Perhaps I am judging Pessl too harshly in light of her contemporaries, but it is impossible not to compare her to her peers. Her syllabus motif has none of the pomp and cheer of say, Becky Bloomwood’s bank statements and letters to her bank managers. Her underdog Blue has none of the lovable slob qualities of the beloved Bridget Jones. The eccentric camaraderie of the BlueBoods can’t hold a candle to the motley protagonists and plucky personal lingo of the Divine Secrets of the Ya-Ya Sisterhood. Her mysteries don’t intersperse social satire and real women’s worries the way Jennifer Weiner’s or Susan Isaac’s do.
But I think in terms of contemporaries, my biggest disadvantage was reading this book on the heels of the astounding duo by Melissa Banks: The Girls’ Guide to Hunting and Fishing and The Wonder Spot. The difference between Pessl and Banks may be as simple as their first names. Marisha’s debut just feels like a dressed-up, desperate version of Melissa’s strong, sure prose. Marisha postures with cryptic references and intellectual allusions you have to wade through. You fight to stay awake and wonder what it is she’s trying so hard to prove. Melissa’s books rely not on intellect but incisiveness, guiding you definitively through the equally complicated stories that weave in and out, but you never feel lost or caught in a web, just mesmerized by the author’s honesty and beautifully spare prose. Melissa Banks’s metaphors bring you in deeper, make you feel closer to her. When she talks about feeling like a solid at a liquid party, you sigh “yes!.” When Pessl goes on about some random South American coup in 1952, you go “Huh?”.
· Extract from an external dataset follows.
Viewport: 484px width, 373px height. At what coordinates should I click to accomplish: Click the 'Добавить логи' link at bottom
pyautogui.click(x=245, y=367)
Banks is by far the better novelist, providing empathetic material in an unsually elegant form. Pessl is clearly suited more for the type of essays, high brow lectures, and fist-pounding soliloquies expounded by her father in this disappointing debut novel.
I do think Pessl is a brilliant person. But like most super-smart people, Pessl’s intellect is so over-the-top as to be alienating. Her amazing brain packs a wallop that overwhelms her plot. Bank’s subtle genius merely winks at the reader as all the while her gentle prose slowly transforms you. So I’ll take Fishing over Phsyics any day of the week (syllabus notwithstanding.)